Launched from a cruiser,
the Standard Missile 3 flew perfectly,
reports the builder, Raytheon

By Anthony Sommer
Star-Bulletin

Tapa

BARKING SANDS, Kauai -- The U.S. Navy's first anti-missile missile was launched from a cruiser offshore of Kauai and it flew perfectly, according to the missile's maker.

The Standard Missile 3, which has so far cost more than $1 billion to develop, was fired Friday near the Pacific Missile Range Facility here.

The Navy rocket has not yet been aimed at an incoming missile, however. Friday's test demonstrated the two-stage missile's reliability and it performed "exactly as designed," according to the manufacturer, Raytheon Co.

The Navy is developing two missiles to protect its fleet and ground troops ashore from enemy medium-range ballistic missiles.
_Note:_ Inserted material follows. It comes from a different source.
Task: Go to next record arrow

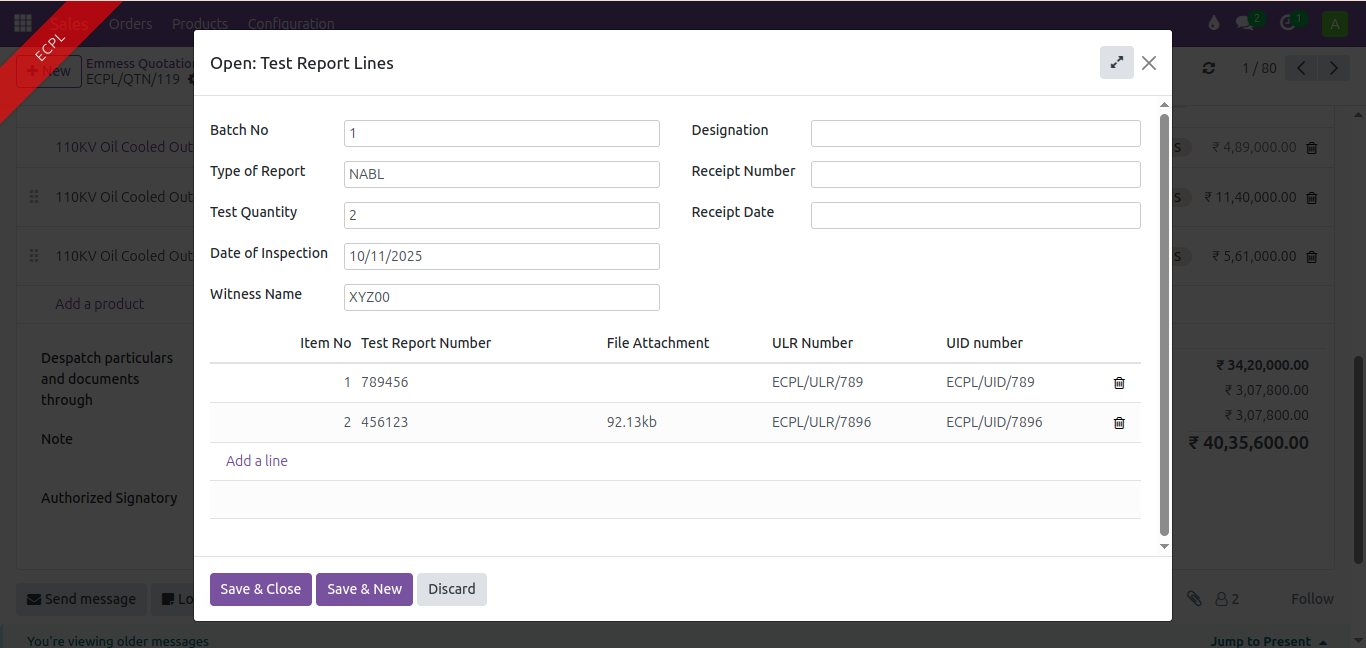Action: coord(1333,68)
Both are variants of its Standard Missile, long used to protect ships from enemy aircraft. The missile fired Friday is the Theater Wide Defense weapon designed to knock down incoming missiles 1,000 miles out.
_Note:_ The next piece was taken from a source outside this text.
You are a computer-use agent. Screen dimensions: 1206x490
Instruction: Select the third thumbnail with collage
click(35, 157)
Yet to be tested is the Standard Missile 2 Block IVA, which will be termed an Area Defense missile capable of blowing up hostile missiles 100 miles out.

The Theater Ballistic Missile program is an outgrowth of President Ronald Reagan's never-completed "Star Wars" effort to protect the United States from Soviet missile attack. The current program is designed to protect troops and ships in an action such as the Gulf War.

The Navy has spent at least $33 million to upgrade the tracking equipment at Barking Sands on the west tip of Kauai to conduct the tests. Pacific Missile Range Facility officials invested two years in preparing an environmental impact statement for the testing program.

Kauai government and business leaders are counting on the testing program to bring in more than $2 million a year in new revenue from military and civilian technicians assigned to the island for the tests. All will be housed in Kauai hotels and fed in Kauai restaurants at taxpayer expense.

The use of Niihau to launch target missiles for the Navy to knock down still is being negotiated between the Navy base, the state and the Robinson family, which owns the "Forbidden Island." Environmentalists managed to pressure the Navy into dropping plans to use wildlife refuges at Tern Island and Johnston Atoll as launch sites.

But while the Navy showed it can fire the world's most advanced and expensive ground-to-air rocket just fine, it can't seem to get its press release announcing the flight off the ground. So far, there has been no official word the test ever took place.

The Navy's prepared announcement of the successful flight is still rattling around in the Pentagon awaiting the signatures of several admirals.

"There are a lot of parts to the Ballistic Missile Defense Office and a lot of people have to sign off on it," said a Navy public affairs officer yesterday evening.

"It isn't our program. They're just using our range," said a spokesperson at the Pacific Missile Range Facility yesterday, more or less confirming the flight took place. "There was an operation, I think, on Friday."

News of the test flight came from the Raytheon, which built the missile at its Tucson, Ariz., plant.

"We thought the Navy would have announced the test flight by now," Raytheon spokeswoman Cynthia Curiel said yesterday.

The test flight should have been even more sweet for the Navy because a competing Army program -- the THAAD, or Theater Army Air Defense, missile -- has failed in five of seven test flights. The Army's White Sands Missile Range is littered with pieces of broken THAADs.